» **TEXT BLOCK**
***

"> March 2017 Bad Faith Cases | Litigation Conduct Claims

March 2017 Bad Faith Cases: Court Denies Carrier Summary Judgement on Voiding Policy For Fraud, and Denies Both Parties’ Motions on Bad Faith Claim because Numerous Issues Remained Open for Fact-Finders, Including Litigation Conduct Claims (Western District)

The insured, as an administrator of the estate of his son, filed suit against the insurer. His son was injured by a drunk driver, and later died of an accidental heroin overdose. The father alleged that the injuries suffered in the accident led his son into a downward spiral, eventually resulting in the son’s death.

Initially, the insured settled for the $10,000 limit of his medical payments coverage, and submitted a claim for underinsured motorist (“UIM”) coverage. The insurer set reserves at $30,000. During the lengthy claim process, the insured sought to settle for the $400,000 policy limit, relying on his son’s history of medical treatment, and the effect of the accident on the insured’s mental and physical health. The insurer never made a settlement offer.

The court went through the detailed history of the claim process in its 77 page opinion, reciting the back and forth between the insured’s counsel and the insurer’s agents and various counsel, identifying gaps in insurance activity, among other things, and identifying questions concerning communications among the insurer’s agents and counsel. The court also considered the conduct of the litigation at hand when eventually evaluating the bad faith claims.

The matter did not resolve, and the insured brought breach of contract and bad faith claims. The insurer asserted an affirmative defense that the claims were barred because the son intentionally misrepresented or concealed material facts concerning his illegal drug use during the claim investigation.

The insured filed for summary judgement on its breach of contract claim and bad faith claims. The insurer filed a cross motion for summary judgment: claiming the son violated the policy’s fraud provision, failure to cooperate, heroin use should bar recovery as a matter of public policy, death was not proximately caused by the accident, and the record did not reach the clear and convincing evidence standard on bad faith.

***

» **SUPPLIED DATA**
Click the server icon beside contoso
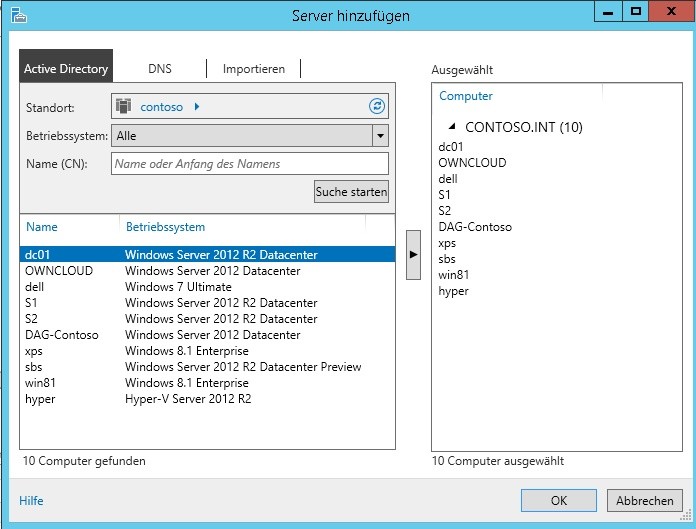 [123, 106]

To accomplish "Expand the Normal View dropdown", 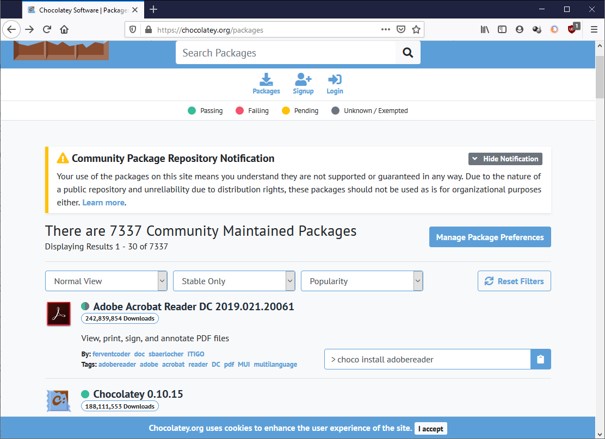I will [106, 282].
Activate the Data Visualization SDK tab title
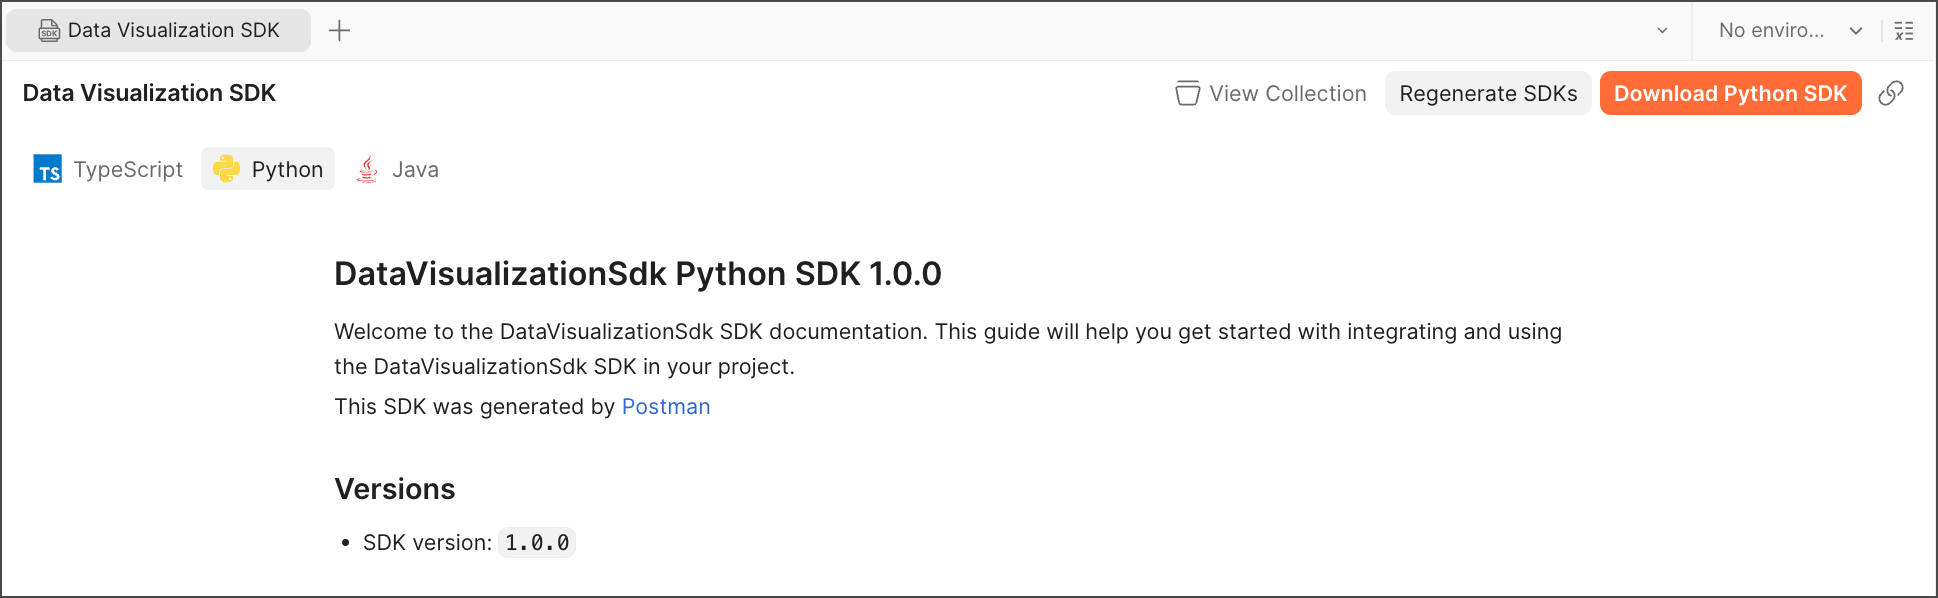 pos(173,31)
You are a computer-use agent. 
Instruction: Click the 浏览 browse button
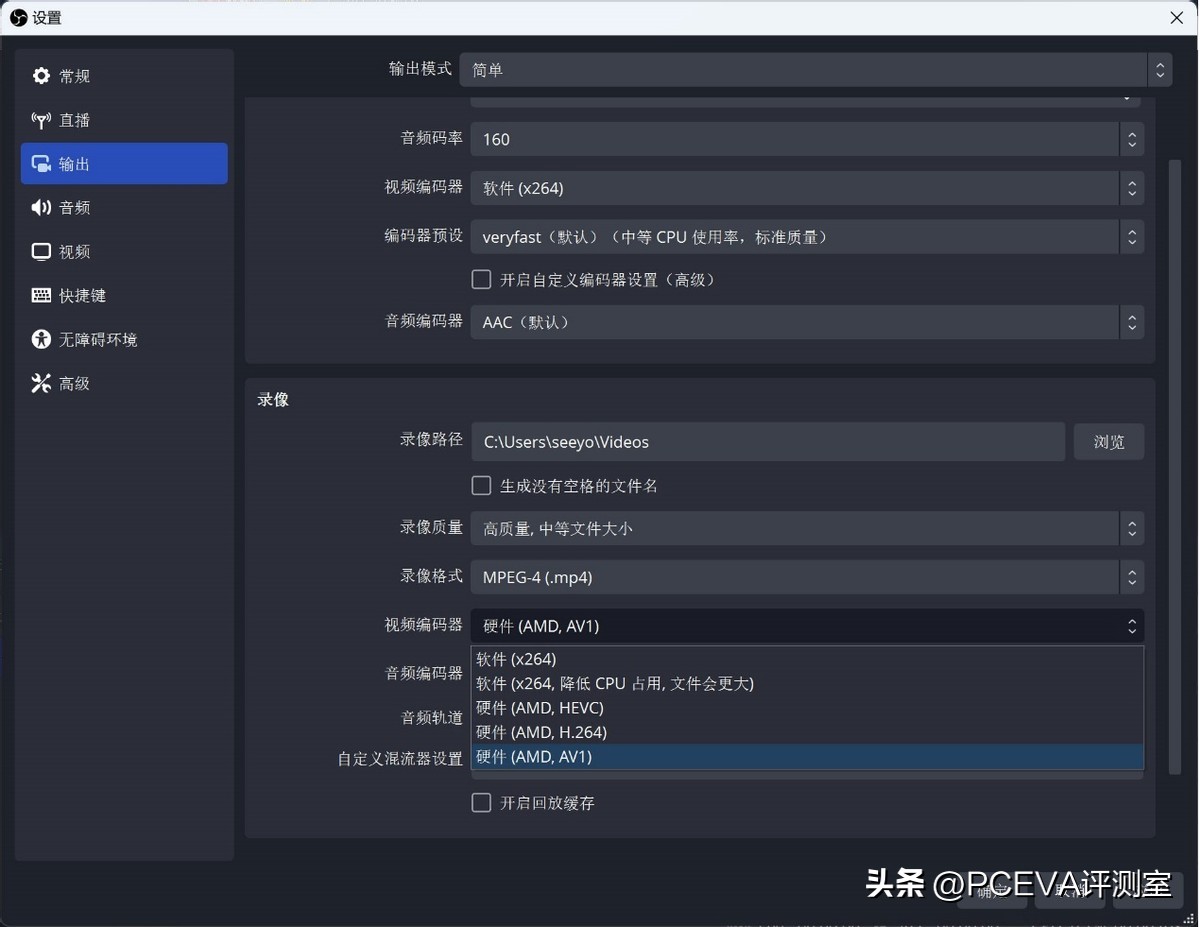1108,441
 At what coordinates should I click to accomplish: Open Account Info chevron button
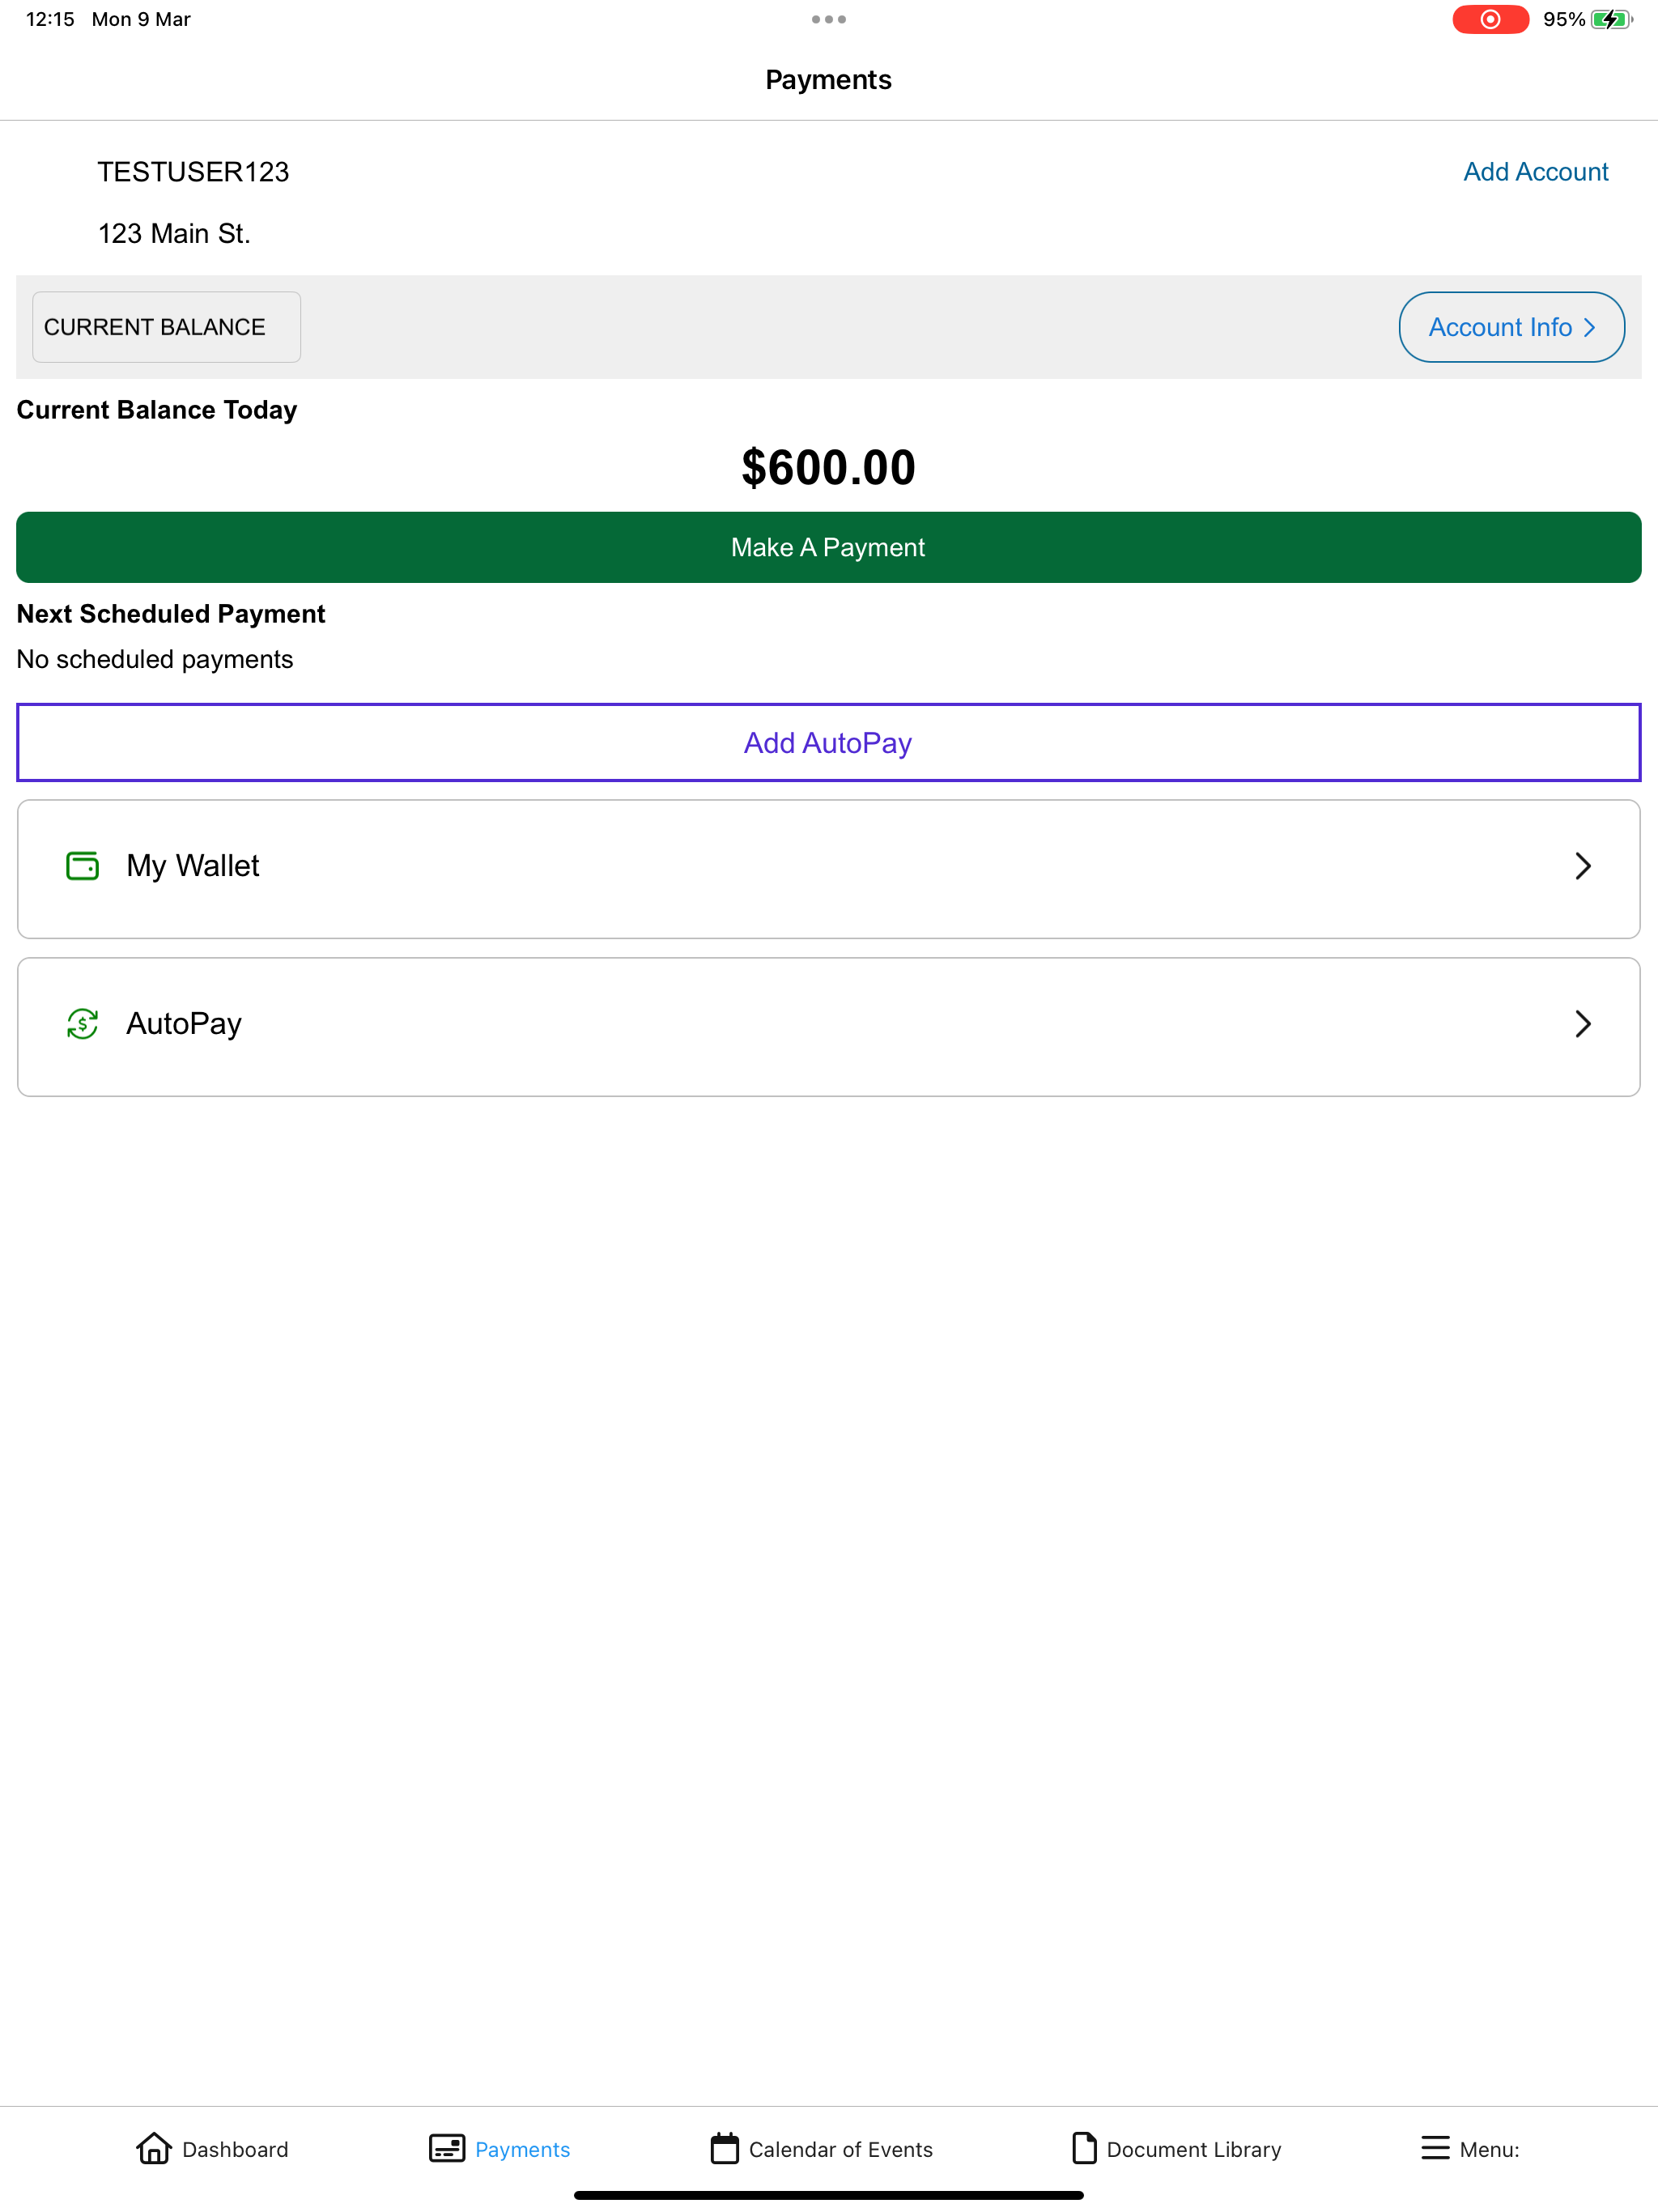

***

» **EXERCISES TO COMPLETE**
**a.** According to the bad faith case summary, at what amount did the insurer set its reserves on the claim?
**b.** Continue the bad faith case summary after its final sentence.

» **TASK-BY-TASK RESULTS**
**a.** $30,000

**b.**
In addressing the insurer’s claim that the son violated the concealment or fraud provision, the court stated that “in the context of an insurer’s post-loss investigation, the materiality requirement is satisfied if the false statement concerns a subject relevant and germane to the insurer’s investigation as it was then proceeding.” However, even though the son misrepresented his drug use and criminal record, at the time of the misrepresentations drug use was not part of the UIM claim. Thus, it “could not have been germane to the investigation as it was then proceeding.”

The court also rejected the duty to cooperate argument, and that heroin use should bar recovery as a matter of public policy. Additionally, the court held proximate cause was an issue for trial.

In addressing the insured’s bad faith claims, the court relied on Terletsky, and the current state of the law that self-interest and ill-will are not elements of the claim (a matter now pending before Pennsylvania’s Supreme Court). Under the applicable standards, genuine issues of fact existed precluding summary judgment for either side, which the court went through seriatim.

Among other issues, the fact-finder had to determine the reasonableness of the insurer’s refraining from making a settlement offer, and whether there was an intent to delay the claim process. In addition, there was an issue concerning the level of investigation of the son’s living situation in relation to the insured father as to whether the policy extended to the son, and the propriety of the carrier’s determining he was not covered. Further, there was an issue as to whether simply mailing a copy of the policy to the insured’s attorney qualified as meeting the carrier’s obligation to inform the insured about available coverage under a policy. The court also left open the possibility that the insurer’s pursuing the concealment and fraud defense was unreasonable and done in bad faith. Moreover, the court discussed the investigation conduct of the insurer’s attorneys and agents in the claim handling process, including both conduct toward the insured and his attorney, and communications internally among each other.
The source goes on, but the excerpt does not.